Wireless App Wars Heats Up
By Sara Radicati • Oct 9th, 2009 • Category: BlogTwo announcements caught our eye this week – Palm finally announced that it will officially open the doors to its Palm webOS developer program in December, and RIM announced BlackBerry Widget Packager 1.0 Beta 1, a new tool that allows web developers to package up their web assets into BlackBerry Widgets (i.e. small, discrete, standalone web applications that use HTML, CSS and JavaScript). Both of these announcements signal that the wireless application wars are heating up! This is both good and bad … if you are developer you will now have more choice than ever of platforms on which to build your applications and try to tap into lucrative installed bases of premium priced devices. If you are a user in theory you will have more apps to choose from both paid and unpaid. Unfortunately, if you are a user by now you may be severely disappointed by the masses of truly worthless apps out there and while one person’s worthless app may be another’s wonderful new app the problem most of us face is telling the two apart before we download them to our device.

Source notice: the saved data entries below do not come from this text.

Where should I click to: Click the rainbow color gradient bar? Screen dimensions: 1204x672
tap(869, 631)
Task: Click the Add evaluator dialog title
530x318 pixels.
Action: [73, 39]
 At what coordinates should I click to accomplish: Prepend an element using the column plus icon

Nevertheless, we are particularly pleased to see Palm jump into the app wars. We definitely think their webOS platform is the coolest and most truly innovative mobile OS platform on the market today, and has to our mind so far met with way too little industry applause. We believe that if Palm’s developer program takes off all this is about to change and we may finally see some truly interesting, worthwhile applications emerge that can truly grab the interest of both business and prosumer users.
RIM’s BlackBerry Widget also should spark up developers. RIM explains that its widgets will look, behave and have the same security mechanisms as a native BlackBerry application. They can be installed on a BlackBerry smartphone like any native application and can be extended to use device-specific information and data using the BlackBerry Widget APIs. Sounds cool …we’ll wait to see what gets released and how well it is received by BlackBerry afecionados which typically tend to be a pretty staid group of folks.